# Work to complete
In the records that follow, find the line with "This screenshot has width=1280, height=720."; from there, retype every line exactly through the line with "Screen dimensions: 1160x593", which also belongs to the answer.

# Data records
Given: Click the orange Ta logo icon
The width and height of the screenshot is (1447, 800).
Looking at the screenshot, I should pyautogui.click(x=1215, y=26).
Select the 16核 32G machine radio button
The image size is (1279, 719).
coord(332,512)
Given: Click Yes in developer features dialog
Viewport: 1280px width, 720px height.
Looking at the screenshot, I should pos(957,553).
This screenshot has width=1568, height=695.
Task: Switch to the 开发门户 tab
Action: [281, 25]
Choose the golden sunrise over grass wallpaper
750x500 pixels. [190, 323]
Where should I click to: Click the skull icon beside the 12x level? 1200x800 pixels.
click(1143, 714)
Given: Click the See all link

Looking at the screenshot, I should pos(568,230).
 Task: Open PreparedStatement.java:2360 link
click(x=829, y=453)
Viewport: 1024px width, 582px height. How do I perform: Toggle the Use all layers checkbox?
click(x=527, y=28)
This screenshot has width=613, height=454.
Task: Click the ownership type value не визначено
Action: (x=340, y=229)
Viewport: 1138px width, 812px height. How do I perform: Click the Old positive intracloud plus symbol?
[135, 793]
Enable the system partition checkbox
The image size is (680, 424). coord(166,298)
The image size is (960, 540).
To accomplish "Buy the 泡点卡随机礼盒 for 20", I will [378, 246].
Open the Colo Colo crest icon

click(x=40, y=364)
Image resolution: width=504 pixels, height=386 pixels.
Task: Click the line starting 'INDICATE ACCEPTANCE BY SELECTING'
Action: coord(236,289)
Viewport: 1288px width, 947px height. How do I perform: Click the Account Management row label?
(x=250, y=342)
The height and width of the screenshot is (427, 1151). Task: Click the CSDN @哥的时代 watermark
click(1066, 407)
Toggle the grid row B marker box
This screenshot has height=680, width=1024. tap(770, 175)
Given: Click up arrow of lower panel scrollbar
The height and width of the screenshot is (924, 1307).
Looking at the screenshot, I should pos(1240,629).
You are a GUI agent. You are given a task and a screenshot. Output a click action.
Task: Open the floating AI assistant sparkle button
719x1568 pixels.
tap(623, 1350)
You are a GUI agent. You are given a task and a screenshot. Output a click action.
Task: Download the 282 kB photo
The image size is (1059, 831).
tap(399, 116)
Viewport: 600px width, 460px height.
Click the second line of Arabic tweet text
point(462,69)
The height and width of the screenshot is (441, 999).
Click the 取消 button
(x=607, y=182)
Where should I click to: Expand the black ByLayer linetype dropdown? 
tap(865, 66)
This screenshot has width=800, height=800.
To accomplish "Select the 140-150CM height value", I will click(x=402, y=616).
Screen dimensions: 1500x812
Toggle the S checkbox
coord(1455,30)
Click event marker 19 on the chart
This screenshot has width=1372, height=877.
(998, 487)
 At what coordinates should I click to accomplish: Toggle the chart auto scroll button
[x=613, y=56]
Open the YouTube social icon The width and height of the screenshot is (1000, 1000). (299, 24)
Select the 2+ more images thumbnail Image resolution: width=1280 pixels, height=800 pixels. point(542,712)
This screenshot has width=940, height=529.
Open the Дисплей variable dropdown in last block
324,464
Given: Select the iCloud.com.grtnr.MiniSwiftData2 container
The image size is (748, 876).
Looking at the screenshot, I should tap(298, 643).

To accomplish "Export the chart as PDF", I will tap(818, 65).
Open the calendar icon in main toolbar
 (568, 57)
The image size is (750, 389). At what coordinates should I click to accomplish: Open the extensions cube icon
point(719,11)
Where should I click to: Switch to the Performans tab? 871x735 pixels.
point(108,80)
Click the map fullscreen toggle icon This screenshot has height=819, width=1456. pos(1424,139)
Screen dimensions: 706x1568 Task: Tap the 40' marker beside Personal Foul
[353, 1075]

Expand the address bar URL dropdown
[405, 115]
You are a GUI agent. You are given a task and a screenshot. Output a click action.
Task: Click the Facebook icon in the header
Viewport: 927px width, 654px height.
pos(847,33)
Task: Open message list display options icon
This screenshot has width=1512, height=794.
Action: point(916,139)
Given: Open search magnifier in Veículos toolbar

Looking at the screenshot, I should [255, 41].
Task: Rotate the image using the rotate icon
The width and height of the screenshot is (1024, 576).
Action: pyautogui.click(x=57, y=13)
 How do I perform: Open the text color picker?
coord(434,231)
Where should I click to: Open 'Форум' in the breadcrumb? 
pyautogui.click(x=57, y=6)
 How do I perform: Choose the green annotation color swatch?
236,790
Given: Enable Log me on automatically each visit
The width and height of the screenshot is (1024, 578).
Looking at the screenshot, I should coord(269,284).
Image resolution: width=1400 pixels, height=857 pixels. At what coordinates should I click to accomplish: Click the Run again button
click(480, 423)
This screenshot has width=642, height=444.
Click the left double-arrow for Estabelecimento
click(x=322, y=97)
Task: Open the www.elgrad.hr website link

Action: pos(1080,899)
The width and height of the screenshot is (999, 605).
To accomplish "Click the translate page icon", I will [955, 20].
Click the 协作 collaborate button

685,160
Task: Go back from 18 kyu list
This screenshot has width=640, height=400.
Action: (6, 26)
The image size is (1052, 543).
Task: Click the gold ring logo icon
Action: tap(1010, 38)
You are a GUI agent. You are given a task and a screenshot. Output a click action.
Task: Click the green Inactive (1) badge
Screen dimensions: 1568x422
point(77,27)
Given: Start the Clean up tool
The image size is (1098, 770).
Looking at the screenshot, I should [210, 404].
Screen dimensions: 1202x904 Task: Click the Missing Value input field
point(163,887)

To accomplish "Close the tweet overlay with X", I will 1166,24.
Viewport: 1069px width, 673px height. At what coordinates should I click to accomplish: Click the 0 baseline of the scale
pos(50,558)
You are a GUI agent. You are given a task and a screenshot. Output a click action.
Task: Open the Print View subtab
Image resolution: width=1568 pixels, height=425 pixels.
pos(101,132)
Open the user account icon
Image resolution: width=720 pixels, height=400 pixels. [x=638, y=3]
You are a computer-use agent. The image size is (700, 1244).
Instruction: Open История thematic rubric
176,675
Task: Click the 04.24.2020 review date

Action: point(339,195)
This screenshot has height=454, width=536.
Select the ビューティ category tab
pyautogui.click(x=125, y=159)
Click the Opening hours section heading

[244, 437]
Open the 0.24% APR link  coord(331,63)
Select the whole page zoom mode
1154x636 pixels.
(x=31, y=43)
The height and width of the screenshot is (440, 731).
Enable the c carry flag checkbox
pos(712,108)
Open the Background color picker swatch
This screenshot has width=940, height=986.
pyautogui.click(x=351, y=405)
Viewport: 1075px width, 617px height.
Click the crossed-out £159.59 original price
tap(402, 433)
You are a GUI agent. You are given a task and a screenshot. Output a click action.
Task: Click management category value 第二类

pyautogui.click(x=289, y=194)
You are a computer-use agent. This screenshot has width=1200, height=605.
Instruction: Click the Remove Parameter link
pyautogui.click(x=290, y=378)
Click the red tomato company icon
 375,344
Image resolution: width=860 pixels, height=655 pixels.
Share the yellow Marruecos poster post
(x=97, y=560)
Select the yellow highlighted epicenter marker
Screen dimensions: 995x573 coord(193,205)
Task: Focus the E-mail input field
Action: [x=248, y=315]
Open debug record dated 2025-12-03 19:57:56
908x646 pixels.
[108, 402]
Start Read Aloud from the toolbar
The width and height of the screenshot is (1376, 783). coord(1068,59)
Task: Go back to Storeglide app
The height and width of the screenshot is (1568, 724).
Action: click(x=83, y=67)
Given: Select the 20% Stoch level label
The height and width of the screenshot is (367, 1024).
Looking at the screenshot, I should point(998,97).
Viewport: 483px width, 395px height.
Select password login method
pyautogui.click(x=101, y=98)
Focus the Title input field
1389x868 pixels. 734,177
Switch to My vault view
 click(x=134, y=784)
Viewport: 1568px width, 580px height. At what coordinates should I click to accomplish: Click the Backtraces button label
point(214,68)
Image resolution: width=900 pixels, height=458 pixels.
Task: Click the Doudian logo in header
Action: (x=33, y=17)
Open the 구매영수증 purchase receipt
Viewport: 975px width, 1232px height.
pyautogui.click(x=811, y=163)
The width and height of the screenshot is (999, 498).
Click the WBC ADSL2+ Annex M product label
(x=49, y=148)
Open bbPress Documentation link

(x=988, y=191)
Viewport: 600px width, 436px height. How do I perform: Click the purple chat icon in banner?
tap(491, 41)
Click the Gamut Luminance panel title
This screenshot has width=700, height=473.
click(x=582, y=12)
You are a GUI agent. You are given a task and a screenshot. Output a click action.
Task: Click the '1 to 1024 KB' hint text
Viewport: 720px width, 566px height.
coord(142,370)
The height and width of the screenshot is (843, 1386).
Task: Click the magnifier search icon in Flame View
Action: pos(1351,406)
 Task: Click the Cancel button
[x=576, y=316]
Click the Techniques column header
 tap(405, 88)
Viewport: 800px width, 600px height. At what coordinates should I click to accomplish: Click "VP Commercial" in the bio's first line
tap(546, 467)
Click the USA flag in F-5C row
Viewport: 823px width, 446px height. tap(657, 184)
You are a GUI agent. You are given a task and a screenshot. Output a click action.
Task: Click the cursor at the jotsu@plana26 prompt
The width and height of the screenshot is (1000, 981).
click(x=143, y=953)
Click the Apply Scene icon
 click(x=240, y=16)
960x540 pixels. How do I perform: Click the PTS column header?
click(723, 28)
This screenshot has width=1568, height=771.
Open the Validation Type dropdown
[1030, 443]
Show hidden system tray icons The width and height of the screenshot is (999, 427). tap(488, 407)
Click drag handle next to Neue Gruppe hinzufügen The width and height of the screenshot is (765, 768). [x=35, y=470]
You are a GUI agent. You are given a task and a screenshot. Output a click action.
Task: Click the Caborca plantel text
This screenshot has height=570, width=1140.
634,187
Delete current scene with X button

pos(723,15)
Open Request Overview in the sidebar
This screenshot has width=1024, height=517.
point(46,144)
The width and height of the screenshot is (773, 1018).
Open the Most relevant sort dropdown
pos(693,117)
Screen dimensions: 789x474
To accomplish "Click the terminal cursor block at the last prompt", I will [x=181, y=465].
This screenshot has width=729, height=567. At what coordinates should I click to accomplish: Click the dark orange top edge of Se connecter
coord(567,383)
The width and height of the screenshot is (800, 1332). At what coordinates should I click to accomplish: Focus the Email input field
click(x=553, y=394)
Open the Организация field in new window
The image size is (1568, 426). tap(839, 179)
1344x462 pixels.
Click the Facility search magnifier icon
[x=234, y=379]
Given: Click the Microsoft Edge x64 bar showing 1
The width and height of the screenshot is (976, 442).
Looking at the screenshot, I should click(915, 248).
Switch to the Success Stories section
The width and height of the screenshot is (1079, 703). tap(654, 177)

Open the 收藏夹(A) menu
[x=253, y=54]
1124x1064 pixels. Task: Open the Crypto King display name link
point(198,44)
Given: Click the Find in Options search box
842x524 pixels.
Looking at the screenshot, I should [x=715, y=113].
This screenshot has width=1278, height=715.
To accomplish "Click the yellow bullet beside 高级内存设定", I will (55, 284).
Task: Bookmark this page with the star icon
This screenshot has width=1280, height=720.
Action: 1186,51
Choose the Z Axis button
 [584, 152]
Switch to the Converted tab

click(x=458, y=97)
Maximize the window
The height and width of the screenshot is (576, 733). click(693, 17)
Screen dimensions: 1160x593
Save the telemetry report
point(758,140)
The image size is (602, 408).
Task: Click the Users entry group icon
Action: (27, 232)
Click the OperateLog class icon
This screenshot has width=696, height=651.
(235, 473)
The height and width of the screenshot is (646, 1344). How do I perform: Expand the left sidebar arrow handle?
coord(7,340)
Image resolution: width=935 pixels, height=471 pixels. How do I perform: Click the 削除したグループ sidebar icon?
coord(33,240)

# Exercise solution
This screenshot has width=1280, height=720.
Action: 1186,51
Choose the Z Axis button
 [584, 152]
Switch to the Converted tab

click(x=458, y=97)
Maximize the window
The height and width of the screenshot is (576, 733). click(693, 17)
Screen dimensions: 1160x593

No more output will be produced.